Maverick director Calixto Bieito is back at the Coliseum for another pop at a classic. This time he has Beethoven in his sights.

Simon Thomas

Simon Thomas

| London's West End |

26 September 2013

The only shocking thing about Calixto Bieito’s Fidelio, which opens ENO’s autumn programme, is that it’s by the same director who gave us an insightful and vigorously-realised Carmen last season. The wayward and frequently brilliant Catalan serves up an inert, clumsy and lazy staging of Beethoven’s sublime opera, which it would be easy to believe was directed by someone with no knowledge or experience of opera production at all.

Sarah Tynan as Marzelline in ENO's Fidelio
Sarah Tynan as Marzelline in ENO’s Fidelio
©Tristram Kenton

Rebecca Ringst’s labyrinthine and neon-lit set is reminiscent of the setting for Beckett’s late novella The Lost Ones, a purgatorial complex of compartments and ladders, and it’s a vision of Beethoven’s prison world that has merit. When, at the start of the second act, it tips over to give us an end-on view of its glassy surfaces, however, the interesting visuals of earlier descend into bland ugliness.

The action, such as it is, is awkward and stilted. Singers in this opera need far more help from a director than they get here, particularly with the spoken dialogue, which is replaced by unhelpful dollops of Borges and Cormac McCarthy. David Pountney’s translation of the sung text does little to help relieve the lumpen mood.

The acting is often over-busy, such as Florestan (an actor double), during the over-long overture – here the Leonore No. 3 – frantically and repeatedly running into what is presumably an electrified fence, exhibiting less intelligence than the average lab rat. At other times, it’s static and dull. “O namenlose Freude” is used as an occasion for gawky clothes-changing which, if it worked, could be an effective alternative way of celebrating marital reunion but just looks under-rehearsed and gauche.

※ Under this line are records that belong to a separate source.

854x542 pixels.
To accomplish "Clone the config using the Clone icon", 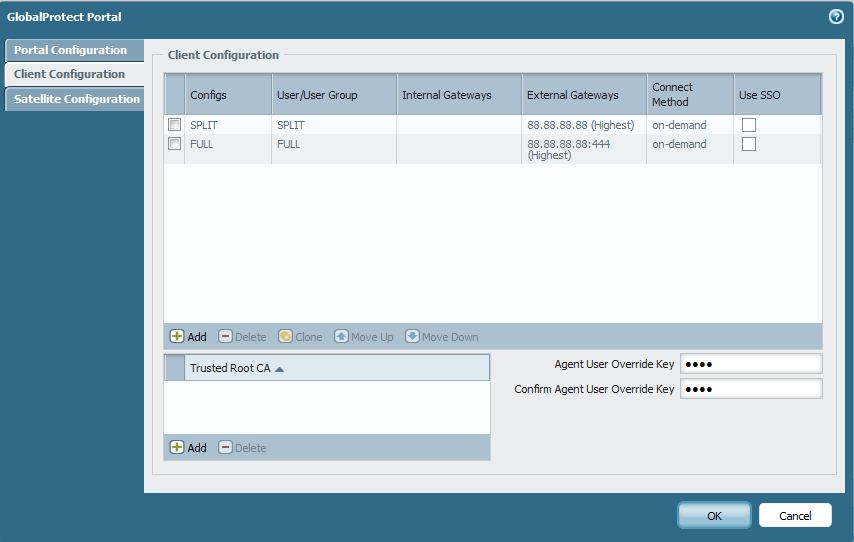I will [285, 337].
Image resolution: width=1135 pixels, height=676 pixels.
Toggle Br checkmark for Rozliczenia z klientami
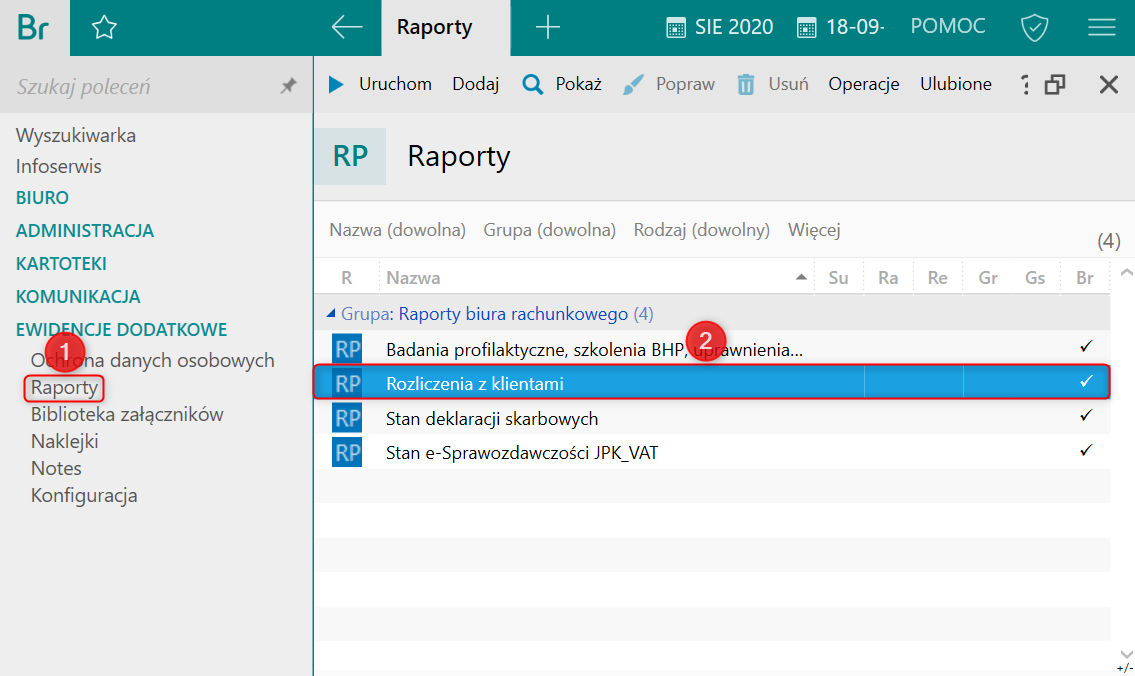(1086, 382)
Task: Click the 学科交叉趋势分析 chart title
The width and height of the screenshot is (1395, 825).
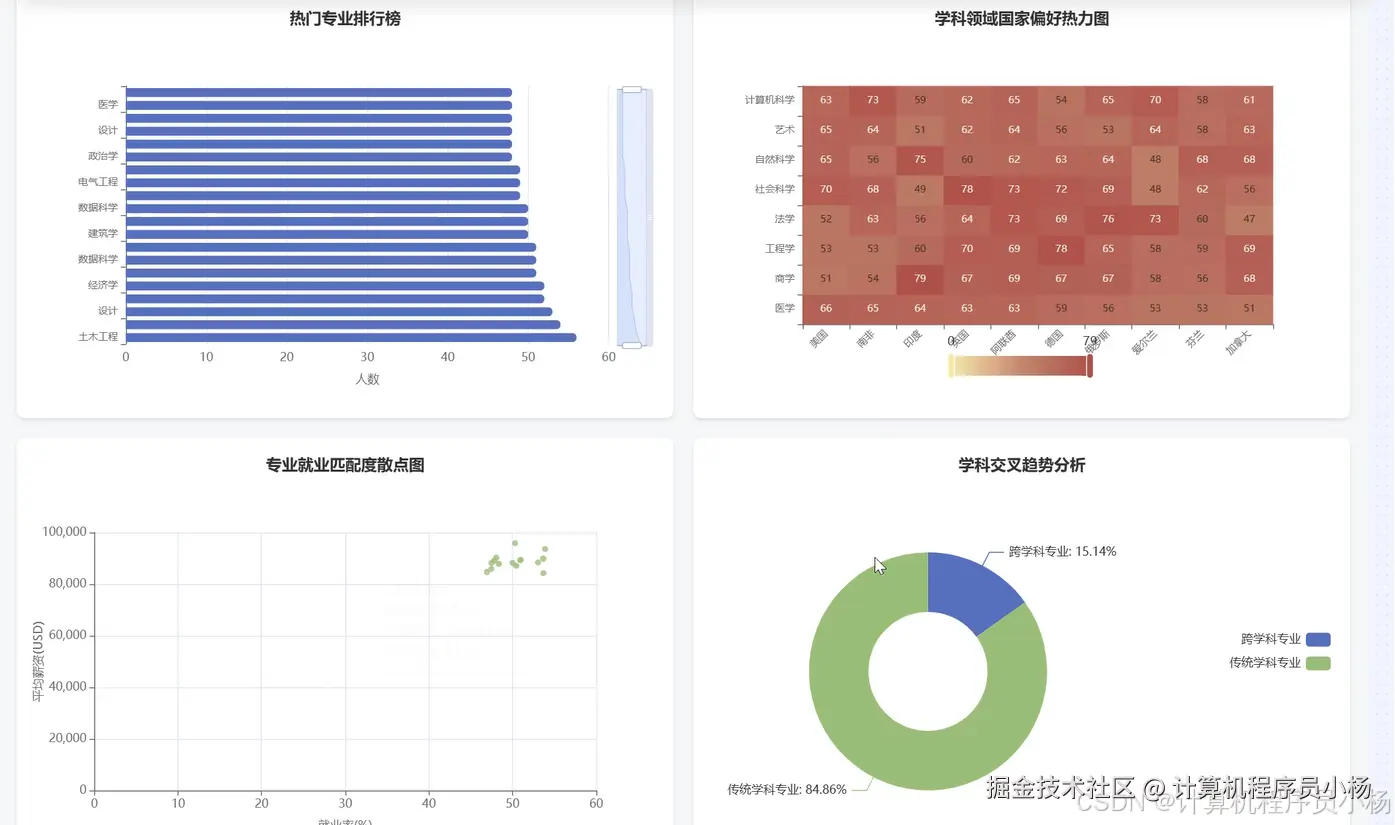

The gap between this (usually) joyous meeting and the uplifting finale is sometimes filled with that same Leonore overture but Bieito dangles a quartet in cages playing the slow movement of Beethoven’s Op. 132. Always a pleasure to hear at the right time and place, here it is a strange interpolation that looks like something a student director would do to try and make his mark.

On paper, the cast is top-flight and, in another production, Emma Bell and Stuart Skelton would undoubtedly shine. They do provide occasional diamond glints in the dungheap of Bieito’s concept. Bell is a potentially great Leonore but too often looks out of place and uncertain while Skelton’s Florestan proves once more that his is a voice of both heft and beauty. His first note (the ‘God’ of “Gott! welch’ Dunkel hier!”) is eerily powerful.

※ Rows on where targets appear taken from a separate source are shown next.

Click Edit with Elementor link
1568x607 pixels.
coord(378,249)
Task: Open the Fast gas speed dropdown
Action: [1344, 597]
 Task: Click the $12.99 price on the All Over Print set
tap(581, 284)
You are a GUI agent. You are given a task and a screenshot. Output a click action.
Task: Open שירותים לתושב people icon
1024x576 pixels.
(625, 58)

James Creswell has fine moments as a venal Rocco and Sarah Tynan is great casting as Marzelline but Adrian Dwyer fails to make much impression as a neurotic Jaquino and Philip Horst is out of his depth as Don Pizzaro, lacking the necessary weight and authority. The overpowering of Pizzaro is as inept a piece of stagecraft as you’re ever likely to see in the opera house.

In the pit, Edward Gardner’s conducting is more than adequate. The sum total is a short opera that seems far too long with little to take away in the way of understanding or enjoyment.

After a 2012/13 season that had far fewer misses than hits, this is a reminder that producing opera is never easy and one hopes that the only way is up from this disappointing opener.